PHP: Testing for the value of an array element when there is a chance that element doesn't exist

Assume I have an array $arr. It's possible that it has an element with a key named 'music' ($arr['music']), and I want to test whether that value equals "classical":

if($arr['music'] === 'classical'){
    //do something cool
}

However, it's possible that $arr does not have a value with the key 'music'. In order to avoid a PHP error, I therefore d开发者_如何学JAVAo the following:

if($arr['music']){
    if($arr['music'] === 'classical'){
        //do something cool
    }
}

This seems totally ridiculous. In MY opinion, if $arr['music'] doesn't exist, then it DEFINITELY doesn't equal 'classical'. Is there a way to avoid first testing whether a key exists before testing it's value?

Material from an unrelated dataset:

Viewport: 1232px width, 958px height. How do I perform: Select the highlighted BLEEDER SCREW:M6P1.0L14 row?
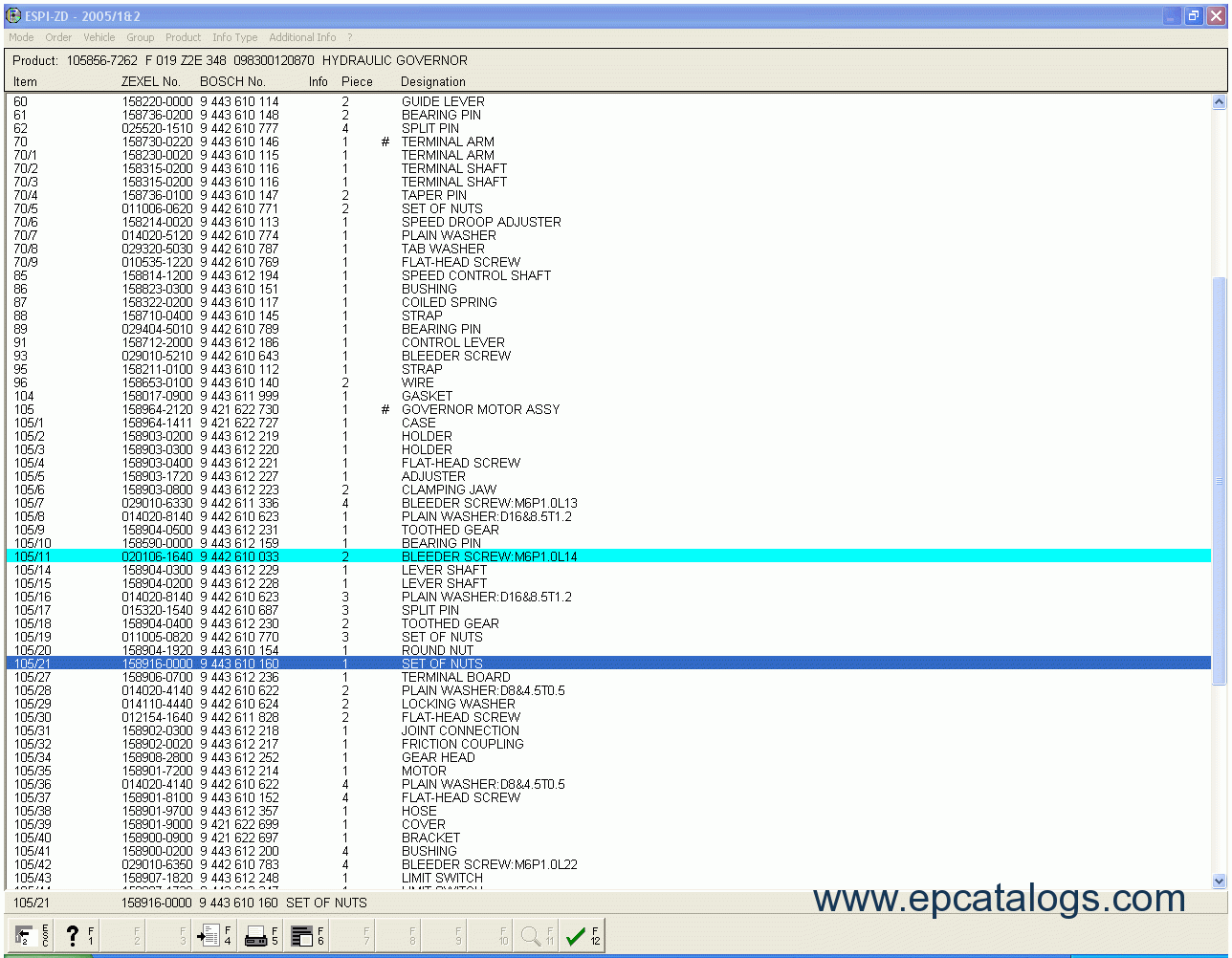pyautogui.click(x=489, y=556)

If the key does not exist it will throw an error (or a warning).
So in order for that to happen, you have to check if it does exist.
Here are two ways to do that:

You can check it using isset() (which will be false if $arr['music'] == null):

if(isset($arr['music']) && $arr['music'] === 'classical'){ 
    //do something cool
}

Or use array_key_exists():

if(array_key_exists('music', $arr) && $arr['music'] === 'classical'){
    //do something cool
}

I think array_key_exists() meets your needs.

There is another solution. Some people doesn't like it because it uses the '@' sign, but I find it very readable so I use it.

if (@$arr['music'] === 'classical') ...

That's all. For me, the best readable solution.